A settembre abbiamo partecipato alla Notte Europea dei Ricercatori, un’esperienza che per noi è andata oltre la semplice presentazione del progetto.
Per Project RED è stata un’occasione concreta per raccontare chi siamo: una realtà di studenti, prima ancora che un team. Un gruppo di ragazze e ragazzi che, tra lezioni e esami, sceglie di investire tempo ed energie nello sviluppo di un progetto condiviso.
Durante la serata abbiamo presentato il nostro lavoro, spiegando come un’idea prende forma attraverso progettazione, test, revisioni e miglioramenti continui. Ma soprattutto abbiamo raccontato cosa significa partecipare a un progetto universitario: imparare attraverso l’esperienza, collaborare in modo strutturato e confrontarsi con problemi reali.

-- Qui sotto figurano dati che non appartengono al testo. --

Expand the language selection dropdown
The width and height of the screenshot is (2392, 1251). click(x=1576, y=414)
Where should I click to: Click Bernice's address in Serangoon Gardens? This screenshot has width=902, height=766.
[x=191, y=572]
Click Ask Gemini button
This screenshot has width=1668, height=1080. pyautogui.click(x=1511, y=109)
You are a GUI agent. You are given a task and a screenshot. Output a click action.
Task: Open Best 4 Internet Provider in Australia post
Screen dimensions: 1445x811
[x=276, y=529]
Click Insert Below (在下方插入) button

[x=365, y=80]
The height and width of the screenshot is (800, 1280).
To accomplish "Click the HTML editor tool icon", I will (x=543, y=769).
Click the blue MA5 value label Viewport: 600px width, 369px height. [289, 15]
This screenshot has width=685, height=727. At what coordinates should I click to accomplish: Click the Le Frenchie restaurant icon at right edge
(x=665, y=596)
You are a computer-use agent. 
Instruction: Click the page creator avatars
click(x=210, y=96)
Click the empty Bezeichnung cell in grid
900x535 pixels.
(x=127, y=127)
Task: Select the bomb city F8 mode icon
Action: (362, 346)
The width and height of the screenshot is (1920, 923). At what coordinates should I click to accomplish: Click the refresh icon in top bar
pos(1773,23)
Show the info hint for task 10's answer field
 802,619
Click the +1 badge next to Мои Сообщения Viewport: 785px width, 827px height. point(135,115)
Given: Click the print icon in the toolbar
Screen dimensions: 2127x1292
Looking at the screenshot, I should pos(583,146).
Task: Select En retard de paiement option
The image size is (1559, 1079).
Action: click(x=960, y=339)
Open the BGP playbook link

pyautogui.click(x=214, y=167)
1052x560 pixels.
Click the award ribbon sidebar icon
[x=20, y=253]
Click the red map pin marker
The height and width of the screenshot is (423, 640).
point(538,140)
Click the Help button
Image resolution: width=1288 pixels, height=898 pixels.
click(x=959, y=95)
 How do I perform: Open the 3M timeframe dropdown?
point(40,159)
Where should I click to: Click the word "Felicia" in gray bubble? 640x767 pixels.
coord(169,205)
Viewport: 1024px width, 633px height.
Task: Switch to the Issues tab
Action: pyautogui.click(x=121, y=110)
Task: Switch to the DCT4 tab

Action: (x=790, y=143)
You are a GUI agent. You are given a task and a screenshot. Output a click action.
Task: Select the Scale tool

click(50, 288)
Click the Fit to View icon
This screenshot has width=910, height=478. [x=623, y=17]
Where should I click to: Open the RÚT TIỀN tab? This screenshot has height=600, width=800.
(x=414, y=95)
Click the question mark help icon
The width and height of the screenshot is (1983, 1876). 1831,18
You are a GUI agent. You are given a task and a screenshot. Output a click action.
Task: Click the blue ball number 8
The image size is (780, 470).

Uno degli aspetti più significativi è stato il dialogo con il pubblico. Studenti delle scuole superiori curiosi di scoprire questo mondo, famiglie interessate a conoscere più da vicino la realtà universitaria, bambini incuriositi dalla tecnologia.
La Notte della Ricerca rappresenta proprio questo: un ponte tra università e territorio. I progetti universitari possono sembrare complessi o lontani, ma dietro ci sono studenti che studiano, sperimentano, affrontano difficoltà e crescono attraverso il lavoro di squadra.
Partecipare alla Notte Europea dei Ricercatori ci ha ricordato che il nostro impegno non si limita alla dimensione tecnica o competitiva. È anche un modo per condividere conoscenza, stimolare interesse e mostrare che l’università è un ambiente dinamico, fatto di collaborazione e iniziativa.
Grazie a chi si è fermato a parlare con noi!